_Activity:_ Where a line of the records contains the word "Follow", show that line.

Saved data entries
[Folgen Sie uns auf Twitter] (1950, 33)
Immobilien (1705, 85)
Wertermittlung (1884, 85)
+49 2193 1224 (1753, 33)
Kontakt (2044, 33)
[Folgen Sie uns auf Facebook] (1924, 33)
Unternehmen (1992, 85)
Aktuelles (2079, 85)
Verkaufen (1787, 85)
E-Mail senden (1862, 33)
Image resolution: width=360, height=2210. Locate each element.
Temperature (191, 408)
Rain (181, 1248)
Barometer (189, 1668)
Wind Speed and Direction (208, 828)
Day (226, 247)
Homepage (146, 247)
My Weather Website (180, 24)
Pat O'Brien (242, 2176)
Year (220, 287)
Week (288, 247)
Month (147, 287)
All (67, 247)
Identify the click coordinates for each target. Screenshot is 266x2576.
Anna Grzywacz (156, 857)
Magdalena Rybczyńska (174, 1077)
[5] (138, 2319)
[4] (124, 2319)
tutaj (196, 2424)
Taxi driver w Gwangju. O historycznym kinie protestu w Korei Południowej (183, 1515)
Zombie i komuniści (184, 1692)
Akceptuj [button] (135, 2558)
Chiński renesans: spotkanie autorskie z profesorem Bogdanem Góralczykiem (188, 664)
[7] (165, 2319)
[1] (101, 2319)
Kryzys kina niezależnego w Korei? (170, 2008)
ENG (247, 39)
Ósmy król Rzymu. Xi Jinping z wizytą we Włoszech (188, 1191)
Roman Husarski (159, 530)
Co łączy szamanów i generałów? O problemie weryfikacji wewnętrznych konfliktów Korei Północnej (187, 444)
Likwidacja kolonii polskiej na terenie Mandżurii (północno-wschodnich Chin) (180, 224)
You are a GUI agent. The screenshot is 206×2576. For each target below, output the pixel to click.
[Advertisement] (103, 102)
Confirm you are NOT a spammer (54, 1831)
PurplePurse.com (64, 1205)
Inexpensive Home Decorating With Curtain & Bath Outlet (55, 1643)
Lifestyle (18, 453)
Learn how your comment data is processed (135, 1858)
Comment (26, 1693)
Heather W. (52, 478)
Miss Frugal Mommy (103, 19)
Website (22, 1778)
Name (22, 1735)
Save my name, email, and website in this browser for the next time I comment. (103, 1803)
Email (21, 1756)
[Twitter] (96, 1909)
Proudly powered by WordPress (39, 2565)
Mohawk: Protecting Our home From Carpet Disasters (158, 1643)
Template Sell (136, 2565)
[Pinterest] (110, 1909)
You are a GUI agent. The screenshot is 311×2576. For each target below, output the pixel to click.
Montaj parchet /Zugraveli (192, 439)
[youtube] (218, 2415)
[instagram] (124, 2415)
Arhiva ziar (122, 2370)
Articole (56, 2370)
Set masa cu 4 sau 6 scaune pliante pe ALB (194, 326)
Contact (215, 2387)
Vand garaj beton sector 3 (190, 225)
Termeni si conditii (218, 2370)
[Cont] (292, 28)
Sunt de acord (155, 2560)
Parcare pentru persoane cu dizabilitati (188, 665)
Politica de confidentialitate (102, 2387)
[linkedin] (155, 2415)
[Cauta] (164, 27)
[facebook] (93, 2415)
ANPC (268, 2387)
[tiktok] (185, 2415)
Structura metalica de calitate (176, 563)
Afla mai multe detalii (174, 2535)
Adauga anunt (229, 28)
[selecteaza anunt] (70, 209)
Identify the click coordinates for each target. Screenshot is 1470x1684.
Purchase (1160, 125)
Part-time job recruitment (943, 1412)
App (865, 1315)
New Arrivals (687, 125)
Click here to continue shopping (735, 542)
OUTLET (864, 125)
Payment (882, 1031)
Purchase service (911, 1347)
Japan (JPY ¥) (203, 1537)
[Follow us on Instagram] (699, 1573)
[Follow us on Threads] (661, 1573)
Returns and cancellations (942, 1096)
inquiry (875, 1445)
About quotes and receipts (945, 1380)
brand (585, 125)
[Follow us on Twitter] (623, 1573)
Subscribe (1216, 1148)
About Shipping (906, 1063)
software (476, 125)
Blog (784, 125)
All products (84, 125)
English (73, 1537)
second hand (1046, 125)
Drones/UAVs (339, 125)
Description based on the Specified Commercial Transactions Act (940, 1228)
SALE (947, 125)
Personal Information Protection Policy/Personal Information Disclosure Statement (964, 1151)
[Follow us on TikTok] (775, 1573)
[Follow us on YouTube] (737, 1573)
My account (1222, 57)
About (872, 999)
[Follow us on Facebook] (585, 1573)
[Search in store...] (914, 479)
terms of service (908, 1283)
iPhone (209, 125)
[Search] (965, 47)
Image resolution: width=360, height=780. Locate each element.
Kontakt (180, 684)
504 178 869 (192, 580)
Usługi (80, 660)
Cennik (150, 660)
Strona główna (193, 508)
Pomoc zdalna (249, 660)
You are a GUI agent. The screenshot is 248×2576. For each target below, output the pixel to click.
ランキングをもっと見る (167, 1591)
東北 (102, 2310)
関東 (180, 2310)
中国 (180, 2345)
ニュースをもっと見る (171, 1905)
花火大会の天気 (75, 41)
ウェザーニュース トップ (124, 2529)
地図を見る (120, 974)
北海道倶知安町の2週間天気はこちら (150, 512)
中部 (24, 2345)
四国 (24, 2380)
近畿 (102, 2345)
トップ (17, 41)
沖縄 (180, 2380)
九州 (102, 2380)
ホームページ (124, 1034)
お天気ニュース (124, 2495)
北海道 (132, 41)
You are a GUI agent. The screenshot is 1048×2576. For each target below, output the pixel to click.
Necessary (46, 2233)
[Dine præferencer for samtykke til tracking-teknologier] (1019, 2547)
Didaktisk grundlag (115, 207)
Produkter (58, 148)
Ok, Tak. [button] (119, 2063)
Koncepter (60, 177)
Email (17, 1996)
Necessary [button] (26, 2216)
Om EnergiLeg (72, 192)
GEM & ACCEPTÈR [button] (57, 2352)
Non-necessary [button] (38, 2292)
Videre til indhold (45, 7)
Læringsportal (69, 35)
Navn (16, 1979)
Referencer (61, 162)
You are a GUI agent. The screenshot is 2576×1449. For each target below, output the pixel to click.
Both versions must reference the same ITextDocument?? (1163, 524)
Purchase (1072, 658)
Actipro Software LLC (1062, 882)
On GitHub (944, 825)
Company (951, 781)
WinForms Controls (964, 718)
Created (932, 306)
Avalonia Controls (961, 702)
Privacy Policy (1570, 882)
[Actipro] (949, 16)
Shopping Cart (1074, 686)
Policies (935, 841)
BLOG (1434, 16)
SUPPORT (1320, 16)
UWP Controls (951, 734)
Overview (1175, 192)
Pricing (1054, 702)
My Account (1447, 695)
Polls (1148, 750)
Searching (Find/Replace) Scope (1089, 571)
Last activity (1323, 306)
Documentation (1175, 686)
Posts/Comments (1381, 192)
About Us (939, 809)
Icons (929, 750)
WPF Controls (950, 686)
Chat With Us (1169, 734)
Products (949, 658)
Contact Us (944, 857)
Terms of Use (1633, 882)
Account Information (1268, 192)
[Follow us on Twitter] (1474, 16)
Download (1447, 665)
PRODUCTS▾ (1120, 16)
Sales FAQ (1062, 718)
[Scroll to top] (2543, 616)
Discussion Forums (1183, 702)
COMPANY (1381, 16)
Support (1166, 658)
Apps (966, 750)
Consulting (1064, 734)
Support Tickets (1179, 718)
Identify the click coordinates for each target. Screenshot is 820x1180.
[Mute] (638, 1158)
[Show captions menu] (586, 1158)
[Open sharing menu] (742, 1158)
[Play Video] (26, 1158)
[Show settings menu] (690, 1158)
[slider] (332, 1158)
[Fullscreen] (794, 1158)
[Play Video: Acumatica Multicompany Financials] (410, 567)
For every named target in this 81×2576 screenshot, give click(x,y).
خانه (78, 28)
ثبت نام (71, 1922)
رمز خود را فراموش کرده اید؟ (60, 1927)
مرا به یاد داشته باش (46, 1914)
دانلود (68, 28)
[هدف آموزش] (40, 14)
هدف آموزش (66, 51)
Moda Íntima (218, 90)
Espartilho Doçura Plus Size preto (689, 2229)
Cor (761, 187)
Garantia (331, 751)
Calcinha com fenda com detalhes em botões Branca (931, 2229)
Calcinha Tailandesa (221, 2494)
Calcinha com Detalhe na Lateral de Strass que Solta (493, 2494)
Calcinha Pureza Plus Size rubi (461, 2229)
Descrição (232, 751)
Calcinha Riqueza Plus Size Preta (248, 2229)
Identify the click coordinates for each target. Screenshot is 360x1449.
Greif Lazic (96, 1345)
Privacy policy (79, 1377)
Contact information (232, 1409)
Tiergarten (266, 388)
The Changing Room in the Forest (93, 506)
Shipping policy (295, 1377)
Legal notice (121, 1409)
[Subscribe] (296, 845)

_Output of the exercise:_
[Follow us on Instagram] (699, 1573)
[Follow us on Threads] (661, 1573)
[Follow us on Twitter] (623, 1573)
[Follow us on TikTok] (775, 1573)
[Follow us on YouTube] (737, 1573)
[Follow us on Facebook] (585, 1573)
[Follow us on Twitter] (1474, 16)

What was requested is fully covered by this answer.